▶ **Exercise details**: Every line of the entries that holds the word "Next" is to be copied.

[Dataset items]
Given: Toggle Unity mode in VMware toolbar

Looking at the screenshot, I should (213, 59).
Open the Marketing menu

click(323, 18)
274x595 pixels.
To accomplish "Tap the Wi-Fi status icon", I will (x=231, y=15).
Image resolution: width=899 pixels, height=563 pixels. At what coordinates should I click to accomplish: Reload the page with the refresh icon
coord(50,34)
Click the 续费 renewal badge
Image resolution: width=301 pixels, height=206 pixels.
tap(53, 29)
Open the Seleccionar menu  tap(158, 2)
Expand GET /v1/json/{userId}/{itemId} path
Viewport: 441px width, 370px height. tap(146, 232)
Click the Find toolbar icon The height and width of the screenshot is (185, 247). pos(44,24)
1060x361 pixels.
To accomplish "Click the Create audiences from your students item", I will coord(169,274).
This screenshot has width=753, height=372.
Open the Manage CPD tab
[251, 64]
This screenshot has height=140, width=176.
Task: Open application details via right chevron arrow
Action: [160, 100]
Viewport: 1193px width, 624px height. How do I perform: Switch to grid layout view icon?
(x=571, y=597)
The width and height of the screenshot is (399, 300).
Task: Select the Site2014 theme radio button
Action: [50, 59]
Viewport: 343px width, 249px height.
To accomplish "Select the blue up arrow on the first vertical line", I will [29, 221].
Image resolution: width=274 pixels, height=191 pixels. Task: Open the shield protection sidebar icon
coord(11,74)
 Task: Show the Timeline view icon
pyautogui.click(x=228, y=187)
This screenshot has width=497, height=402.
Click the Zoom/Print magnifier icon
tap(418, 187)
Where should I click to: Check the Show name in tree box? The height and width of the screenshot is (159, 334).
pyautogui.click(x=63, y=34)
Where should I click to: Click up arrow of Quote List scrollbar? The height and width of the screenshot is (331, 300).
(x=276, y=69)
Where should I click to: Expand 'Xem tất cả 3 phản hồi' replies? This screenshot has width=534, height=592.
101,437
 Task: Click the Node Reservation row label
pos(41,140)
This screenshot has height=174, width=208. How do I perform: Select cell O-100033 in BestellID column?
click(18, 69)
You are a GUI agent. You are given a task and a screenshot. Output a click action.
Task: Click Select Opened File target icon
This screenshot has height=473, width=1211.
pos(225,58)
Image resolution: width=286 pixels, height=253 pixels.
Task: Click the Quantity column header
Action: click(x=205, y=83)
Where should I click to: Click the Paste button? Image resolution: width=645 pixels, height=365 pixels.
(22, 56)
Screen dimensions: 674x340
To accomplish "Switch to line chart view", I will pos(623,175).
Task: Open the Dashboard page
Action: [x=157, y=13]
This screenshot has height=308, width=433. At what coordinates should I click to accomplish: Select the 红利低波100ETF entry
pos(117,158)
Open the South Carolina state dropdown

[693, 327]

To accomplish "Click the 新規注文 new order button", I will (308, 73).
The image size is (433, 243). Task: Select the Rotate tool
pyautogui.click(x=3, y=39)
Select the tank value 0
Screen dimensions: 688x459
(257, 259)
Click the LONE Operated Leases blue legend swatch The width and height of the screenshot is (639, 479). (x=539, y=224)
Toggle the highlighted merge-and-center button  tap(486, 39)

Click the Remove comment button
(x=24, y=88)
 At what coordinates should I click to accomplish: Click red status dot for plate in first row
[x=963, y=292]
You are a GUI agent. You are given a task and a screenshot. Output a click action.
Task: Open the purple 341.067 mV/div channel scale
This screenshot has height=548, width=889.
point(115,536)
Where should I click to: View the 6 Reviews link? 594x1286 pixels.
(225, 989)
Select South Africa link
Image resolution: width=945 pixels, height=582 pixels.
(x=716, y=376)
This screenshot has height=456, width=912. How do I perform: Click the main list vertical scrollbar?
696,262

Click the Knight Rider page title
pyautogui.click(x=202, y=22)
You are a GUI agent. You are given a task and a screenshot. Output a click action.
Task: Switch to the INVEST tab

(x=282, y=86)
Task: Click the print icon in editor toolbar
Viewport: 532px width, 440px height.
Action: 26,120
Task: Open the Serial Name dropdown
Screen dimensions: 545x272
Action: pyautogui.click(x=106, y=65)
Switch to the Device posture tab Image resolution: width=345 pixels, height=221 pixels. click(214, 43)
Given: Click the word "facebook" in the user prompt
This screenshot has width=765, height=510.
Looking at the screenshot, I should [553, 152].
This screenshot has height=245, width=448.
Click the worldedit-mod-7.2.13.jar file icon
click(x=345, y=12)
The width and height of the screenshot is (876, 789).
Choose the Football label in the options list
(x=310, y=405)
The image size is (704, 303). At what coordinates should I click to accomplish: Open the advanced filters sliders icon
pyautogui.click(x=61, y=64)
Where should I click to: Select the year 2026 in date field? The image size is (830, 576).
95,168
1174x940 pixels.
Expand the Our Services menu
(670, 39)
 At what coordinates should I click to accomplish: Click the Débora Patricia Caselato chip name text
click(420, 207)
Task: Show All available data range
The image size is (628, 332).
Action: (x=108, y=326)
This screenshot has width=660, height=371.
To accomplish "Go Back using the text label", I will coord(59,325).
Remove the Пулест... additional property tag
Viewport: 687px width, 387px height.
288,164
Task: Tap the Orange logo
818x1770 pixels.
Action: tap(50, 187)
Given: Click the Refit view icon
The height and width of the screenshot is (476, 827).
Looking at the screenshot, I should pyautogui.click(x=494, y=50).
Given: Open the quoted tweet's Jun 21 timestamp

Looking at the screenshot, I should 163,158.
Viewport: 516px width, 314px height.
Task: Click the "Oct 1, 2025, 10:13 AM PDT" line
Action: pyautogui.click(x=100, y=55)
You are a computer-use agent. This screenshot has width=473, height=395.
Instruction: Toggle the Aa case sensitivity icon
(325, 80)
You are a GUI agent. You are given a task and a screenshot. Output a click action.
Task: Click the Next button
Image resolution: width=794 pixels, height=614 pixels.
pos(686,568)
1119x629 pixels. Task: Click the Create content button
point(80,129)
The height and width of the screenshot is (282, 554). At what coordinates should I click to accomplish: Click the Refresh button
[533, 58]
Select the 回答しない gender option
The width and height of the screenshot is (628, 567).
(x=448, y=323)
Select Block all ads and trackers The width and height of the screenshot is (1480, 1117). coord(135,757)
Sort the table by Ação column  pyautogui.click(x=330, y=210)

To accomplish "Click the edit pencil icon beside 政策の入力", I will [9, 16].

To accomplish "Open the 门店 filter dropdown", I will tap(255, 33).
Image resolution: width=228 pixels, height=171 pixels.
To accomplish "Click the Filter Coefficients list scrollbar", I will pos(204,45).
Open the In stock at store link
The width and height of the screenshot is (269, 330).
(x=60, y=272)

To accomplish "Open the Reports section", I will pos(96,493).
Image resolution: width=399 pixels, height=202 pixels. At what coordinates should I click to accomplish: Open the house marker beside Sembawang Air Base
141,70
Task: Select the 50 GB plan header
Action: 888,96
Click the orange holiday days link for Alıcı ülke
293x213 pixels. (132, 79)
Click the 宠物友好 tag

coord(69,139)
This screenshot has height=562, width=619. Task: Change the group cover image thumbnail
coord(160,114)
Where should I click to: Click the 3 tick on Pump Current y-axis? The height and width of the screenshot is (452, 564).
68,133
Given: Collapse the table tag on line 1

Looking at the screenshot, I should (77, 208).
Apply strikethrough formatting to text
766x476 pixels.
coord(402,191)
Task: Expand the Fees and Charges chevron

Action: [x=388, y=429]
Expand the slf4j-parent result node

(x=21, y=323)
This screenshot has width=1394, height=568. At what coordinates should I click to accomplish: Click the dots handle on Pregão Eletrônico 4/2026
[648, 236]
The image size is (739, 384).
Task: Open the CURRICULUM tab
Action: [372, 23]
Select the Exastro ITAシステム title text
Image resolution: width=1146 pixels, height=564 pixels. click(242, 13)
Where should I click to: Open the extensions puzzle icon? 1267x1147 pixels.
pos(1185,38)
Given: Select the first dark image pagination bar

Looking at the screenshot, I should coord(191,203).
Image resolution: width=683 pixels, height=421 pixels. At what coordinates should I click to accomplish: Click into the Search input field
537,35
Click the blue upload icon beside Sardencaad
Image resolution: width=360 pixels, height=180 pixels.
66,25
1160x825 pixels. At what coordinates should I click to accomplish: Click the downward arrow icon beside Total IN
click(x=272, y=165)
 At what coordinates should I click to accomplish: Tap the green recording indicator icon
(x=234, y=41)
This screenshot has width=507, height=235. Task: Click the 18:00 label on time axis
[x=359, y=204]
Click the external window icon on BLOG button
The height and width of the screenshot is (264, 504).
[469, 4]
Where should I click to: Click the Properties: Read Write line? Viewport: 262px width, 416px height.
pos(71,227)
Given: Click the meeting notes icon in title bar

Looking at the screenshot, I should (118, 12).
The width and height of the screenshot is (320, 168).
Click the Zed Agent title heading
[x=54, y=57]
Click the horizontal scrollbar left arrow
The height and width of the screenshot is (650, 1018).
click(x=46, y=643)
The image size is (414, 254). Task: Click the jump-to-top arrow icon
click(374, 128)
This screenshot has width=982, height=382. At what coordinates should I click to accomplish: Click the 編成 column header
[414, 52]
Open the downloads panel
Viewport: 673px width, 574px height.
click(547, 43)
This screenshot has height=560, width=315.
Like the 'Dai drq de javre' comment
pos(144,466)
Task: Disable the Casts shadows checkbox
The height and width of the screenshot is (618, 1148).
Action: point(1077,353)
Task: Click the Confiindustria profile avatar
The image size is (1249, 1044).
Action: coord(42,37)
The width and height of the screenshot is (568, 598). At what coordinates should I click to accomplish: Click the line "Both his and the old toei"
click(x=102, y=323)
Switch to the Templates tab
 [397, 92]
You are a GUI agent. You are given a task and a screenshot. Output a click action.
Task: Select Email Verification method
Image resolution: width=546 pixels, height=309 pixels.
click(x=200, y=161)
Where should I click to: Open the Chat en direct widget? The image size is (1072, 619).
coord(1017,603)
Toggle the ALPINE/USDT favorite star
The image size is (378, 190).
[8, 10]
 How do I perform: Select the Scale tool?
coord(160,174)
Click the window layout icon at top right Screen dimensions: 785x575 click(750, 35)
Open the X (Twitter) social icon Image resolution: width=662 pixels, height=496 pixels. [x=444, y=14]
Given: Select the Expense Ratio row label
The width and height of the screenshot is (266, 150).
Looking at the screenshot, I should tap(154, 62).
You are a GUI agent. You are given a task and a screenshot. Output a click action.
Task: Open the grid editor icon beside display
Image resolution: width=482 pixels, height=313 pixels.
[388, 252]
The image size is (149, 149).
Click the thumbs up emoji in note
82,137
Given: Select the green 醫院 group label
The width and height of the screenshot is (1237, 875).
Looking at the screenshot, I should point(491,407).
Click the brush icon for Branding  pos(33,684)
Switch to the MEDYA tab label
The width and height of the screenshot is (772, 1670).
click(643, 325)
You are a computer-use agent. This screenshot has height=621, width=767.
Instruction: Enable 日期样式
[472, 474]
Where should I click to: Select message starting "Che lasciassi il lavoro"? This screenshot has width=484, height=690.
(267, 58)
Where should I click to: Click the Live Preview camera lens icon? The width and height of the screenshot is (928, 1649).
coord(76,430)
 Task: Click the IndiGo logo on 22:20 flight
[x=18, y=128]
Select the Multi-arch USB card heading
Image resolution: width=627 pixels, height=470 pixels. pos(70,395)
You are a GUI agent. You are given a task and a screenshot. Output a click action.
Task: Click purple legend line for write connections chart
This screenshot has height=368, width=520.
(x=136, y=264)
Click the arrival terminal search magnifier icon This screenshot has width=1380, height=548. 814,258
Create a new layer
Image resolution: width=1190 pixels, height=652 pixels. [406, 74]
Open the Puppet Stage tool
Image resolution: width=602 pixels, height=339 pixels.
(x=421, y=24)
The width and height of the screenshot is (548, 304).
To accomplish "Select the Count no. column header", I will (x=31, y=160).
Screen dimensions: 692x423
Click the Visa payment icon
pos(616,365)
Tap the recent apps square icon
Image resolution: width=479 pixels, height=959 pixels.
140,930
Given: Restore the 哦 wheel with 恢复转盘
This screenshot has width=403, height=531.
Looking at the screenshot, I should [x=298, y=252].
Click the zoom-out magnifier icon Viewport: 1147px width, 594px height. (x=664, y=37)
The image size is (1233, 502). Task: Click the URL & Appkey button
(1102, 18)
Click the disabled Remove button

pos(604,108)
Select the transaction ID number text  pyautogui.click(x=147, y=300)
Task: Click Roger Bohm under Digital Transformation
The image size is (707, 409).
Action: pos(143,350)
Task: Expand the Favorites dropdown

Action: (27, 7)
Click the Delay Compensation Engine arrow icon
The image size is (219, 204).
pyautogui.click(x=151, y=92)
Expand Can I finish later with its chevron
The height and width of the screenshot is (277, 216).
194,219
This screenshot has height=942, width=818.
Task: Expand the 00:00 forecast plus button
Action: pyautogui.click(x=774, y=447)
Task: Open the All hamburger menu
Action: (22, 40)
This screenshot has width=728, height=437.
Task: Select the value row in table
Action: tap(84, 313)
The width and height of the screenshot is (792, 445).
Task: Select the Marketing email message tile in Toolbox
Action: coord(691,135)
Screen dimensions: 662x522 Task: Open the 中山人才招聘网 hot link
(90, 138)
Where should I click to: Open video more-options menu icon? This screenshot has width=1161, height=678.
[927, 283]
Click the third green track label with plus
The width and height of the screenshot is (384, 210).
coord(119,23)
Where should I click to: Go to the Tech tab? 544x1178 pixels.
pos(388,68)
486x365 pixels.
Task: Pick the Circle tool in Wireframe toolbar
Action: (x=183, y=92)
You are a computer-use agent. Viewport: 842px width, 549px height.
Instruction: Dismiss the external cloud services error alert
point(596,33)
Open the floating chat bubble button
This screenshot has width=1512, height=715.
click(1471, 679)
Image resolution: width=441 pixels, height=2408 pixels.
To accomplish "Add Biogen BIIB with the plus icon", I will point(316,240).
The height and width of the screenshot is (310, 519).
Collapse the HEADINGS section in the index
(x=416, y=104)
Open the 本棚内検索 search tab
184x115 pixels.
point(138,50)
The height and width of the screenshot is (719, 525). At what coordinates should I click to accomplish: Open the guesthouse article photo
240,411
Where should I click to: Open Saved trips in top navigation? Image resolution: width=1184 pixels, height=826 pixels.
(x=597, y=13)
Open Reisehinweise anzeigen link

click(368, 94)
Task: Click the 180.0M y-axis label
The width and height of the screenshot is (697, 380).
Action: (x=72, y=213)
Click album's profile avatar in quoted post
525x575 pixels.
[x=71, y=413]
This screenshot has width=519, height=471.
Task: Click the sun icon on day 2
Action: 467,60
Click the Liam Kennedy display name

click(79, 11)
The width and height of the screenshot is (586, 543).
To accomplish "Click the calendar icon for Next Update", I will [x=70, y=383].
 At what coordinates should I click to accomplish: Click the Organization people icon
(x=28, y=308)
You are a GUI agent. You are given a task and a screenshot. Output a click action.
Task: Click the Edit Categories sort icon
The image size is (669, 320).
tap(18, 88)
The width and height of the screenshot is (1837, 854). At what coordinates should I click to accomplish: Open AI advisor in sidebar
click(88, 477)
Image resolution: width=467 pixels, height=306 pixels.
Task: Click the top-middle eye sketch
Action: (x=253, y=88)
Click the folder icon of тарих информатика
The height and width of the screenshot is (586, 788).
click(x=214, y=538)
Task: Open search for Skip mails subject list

▶ **Answer to this problem**:
Task: Click the Next button
To accomplish "Click the calendar icon for Next Update", I will [x=70, y=383].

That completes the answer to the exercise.